Prosta metoda niszczy niebezpieczne „na zawsze chemikalia”, czyniąc wodę bezpieczną

Prosta metoda niszczy niebezpieczne „na zawsze chemikalia”, czyniąc wodę bezpieczną

Jeśli rozpaczasz z powodu ostatnich doniesień, że źródła wody na Ziemi zostały całkowicie zaatakowane przez niebezpieczne chemikalia wytwarzane przez człowieka, zwane PFAS, które mogą przetrwać tysiące lat, czyniąc nawet wodę deszczową niebezpieczną do picia, to jest miejsce dobrej wiadomości.
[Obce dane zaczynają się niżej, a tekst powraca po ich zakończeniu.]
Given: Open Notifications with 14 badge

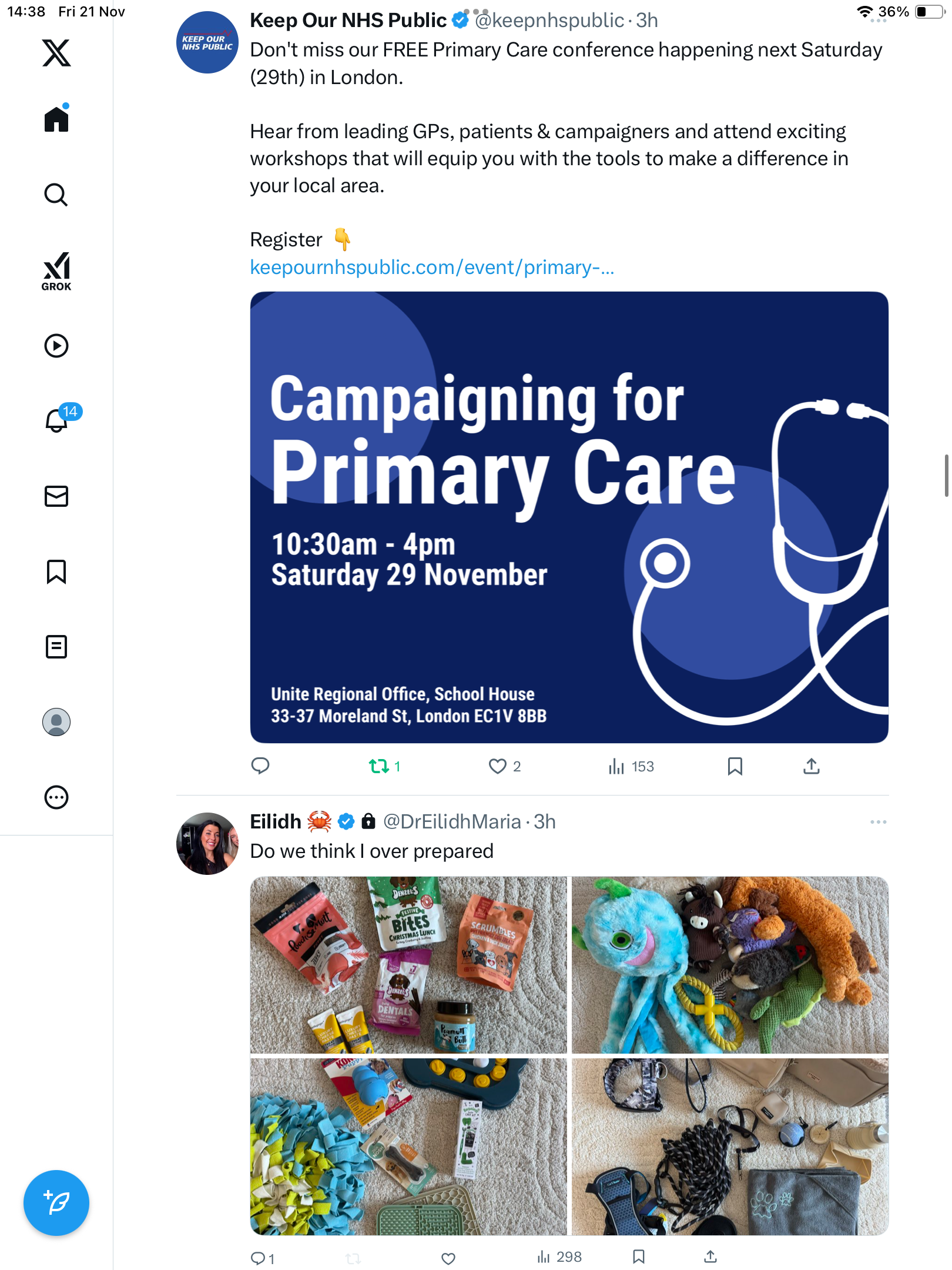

Chemicy z UCLA i Northwestern University opracowali prosty sposób na rozbicie prawie tuzina rodzajów tych prawie niezniszczalnych „wiecznych chemikaliów” w stosunkowo niskich temperaturach, bez szkodliwych produktów ubocznych.

W artykule opublikowanym dzisiaj w czasopiśmie Science naukowcy wykazali, że w wodzie ogrzanej do zaledwie 176 do 248 stopni Fahrenheita, powszechne, niedrogie rozpuszczalniki i odczynniki zerwały wiązania molekularne w PFAS, które należą do najsilniejszych znanych i zapoczątkowały reakcję chemiczną, która „stopniowo gryzła molekułę, aż zniknęła, powiedział wybitny profesor UCLA i współautor korespondent Kendall Houk.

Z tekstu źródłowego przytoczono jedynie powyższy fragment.